Two furlongs out Colm O'Donoghue went for home on powerful, streetwise Ice Queen, racing for the 10th time. It was taking Murtagh longer to stoke up Moonstone, whose second place in last month's Oaks was only the third outing of her career, and once she hit her stride her cause was not helped by her comrade-in-arms' left-handed drift across the wide Curragh course. Murtagh and she deserve utmost credit for maintaining both balance and momentum. "It was a masterful ride from Johnny," O'Brien added, "and great to watch two fillies and two jockeys giving it their all."

The winner, who has a rematch with her Epsom conqueror Look Here in next month's Yorkshire Oaks pencilled in, carried the dark blue Magnier silks and Ice Queen Michael Tabor's orange-and-blue, as did the third-placed Gagnoa, from the André Fabre stable. Chinese White came in fourth and the second favourite Katiyra fifth.

On the evening of Bastille Day, O'Brien will try to breach the local defences in the Grand Prix de Paris, the 12-furlong three-year-old contest that is now France's closest facsimile to a Derby, with a three-pronged attack led by Murtagh on naughty Alessandro Volta, demoted from third to fourth in the Irish Derby after veering violently in the closing stages. The worst sufferer from his antics appeared to be Curtain Call, who finished fifth and will oppose again today. The Luca Cumani-trained colt is joined from Newmarket by the Derby fourth Doctor Fremantle and Centennial.

If two Group Ones in as many days would be good, a pair within three days is not too shabby either. Yesterday, in the Prix Jean Prat at Chantilly, Tamayuz carried on the good work started by Marchand d'Or in the July Cup on Friday for his trainer, Freddy Head, and rider, Davy Bonilla.

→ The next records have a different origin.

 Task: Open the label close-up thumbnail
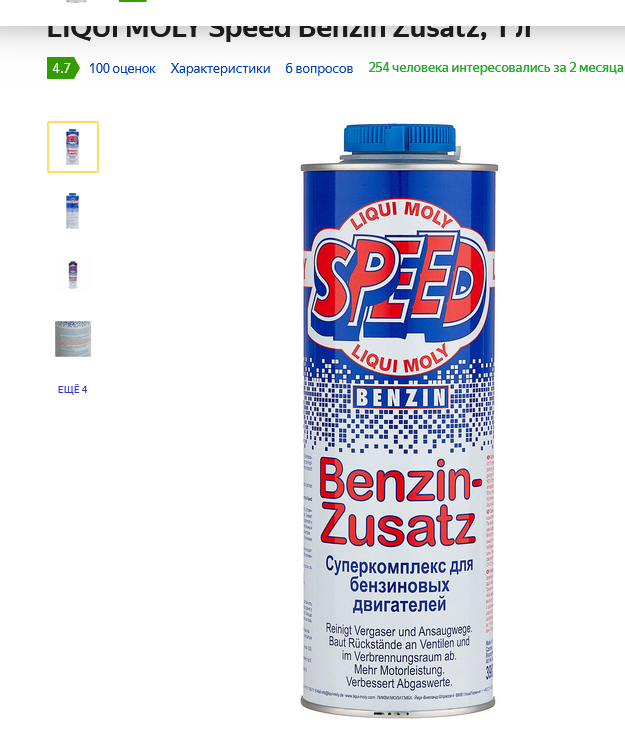click(73, 339)
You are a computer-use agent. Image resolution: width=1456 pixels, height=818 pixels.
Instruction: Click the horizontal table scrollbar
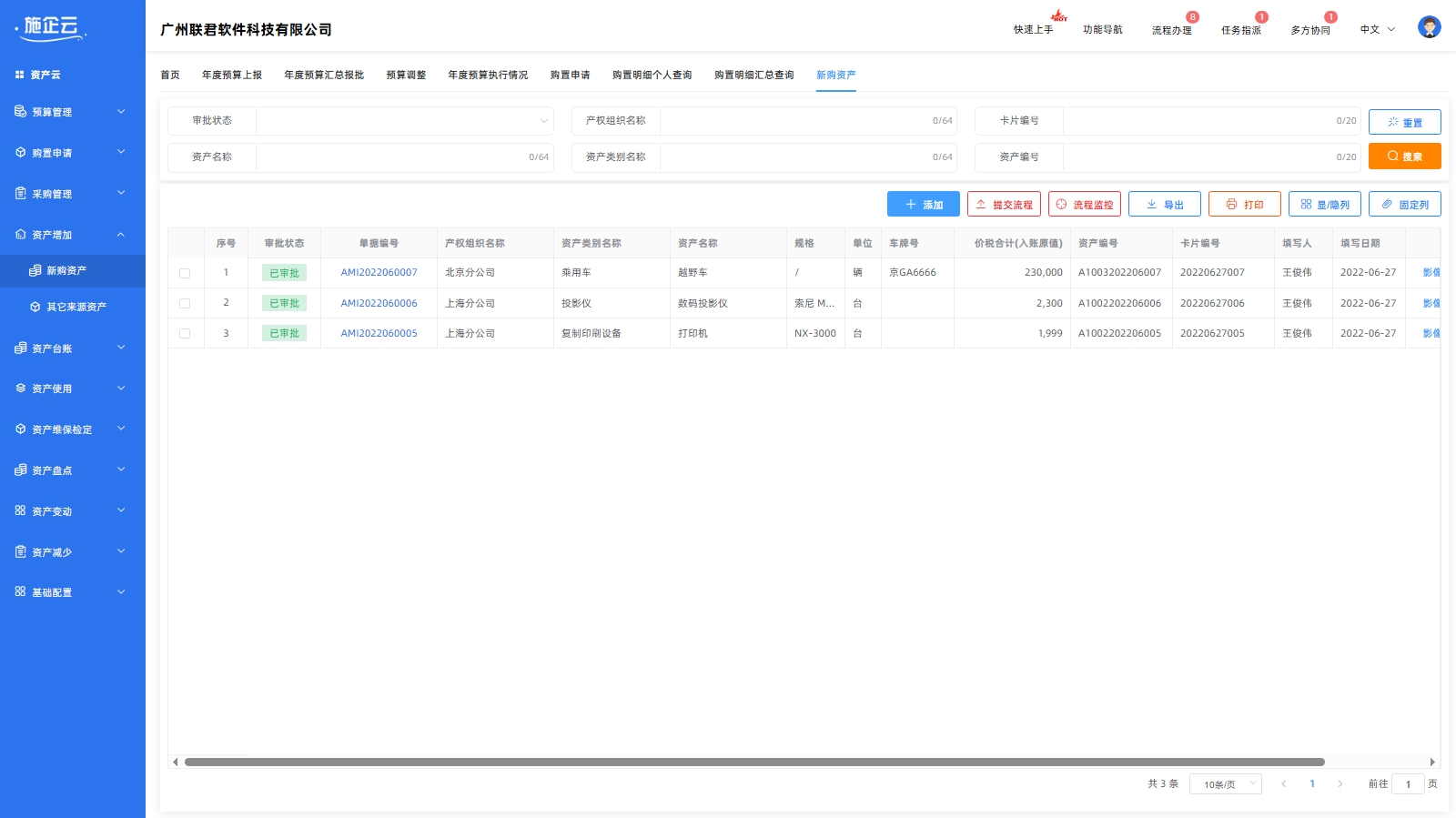coord(754,762)
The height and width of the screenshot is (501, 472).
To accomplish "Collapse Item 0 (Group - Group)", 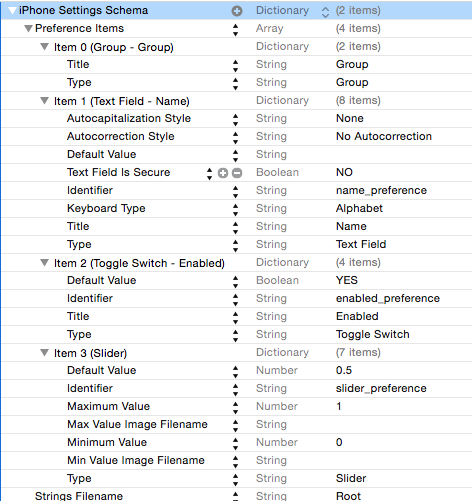I will point(44,47).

It was another first-class piece of jockeyship by Bonilla, who executed his field-slipping first run on his rivals to perfection, accelerating impressively clear more than a quarter of a mile out. He had a length and a half in hand of four bunched raiders from Britain, in order Raven's Pass, Rio De La Plata, Cat Junior and Kandahar Run, with another, Winker Watson, seventh.

Tamayuz, a son of Nayef who races for Sheikh Hamdan, has been beaten only once, in his messy local Guineas. "That turned out to be a stupid race," Head said. "We kept him fresh to come here and he quickened like I know he can. It has been a great few days, the sort of thing you dream of but say will never happen."

Another dream on the other side of the Atlantic is still running, just. The Stateside dirt champion Curlin went under by two lengths to Brian Meehan's charge Red Rocks on his first turf venture, the Man O'War Stakes in New York on Saturday night.

The jury is still out on whether Curlin will come to Paris in October for the Prix de l'Arc de Triomphe. "I would like him to have another shot on turf," said his rider, Robby Alborado. "This was only the first race of a new chapter." Red Rocks, winner of the Breeders' Cup Turf two years ago, will be aimed there again.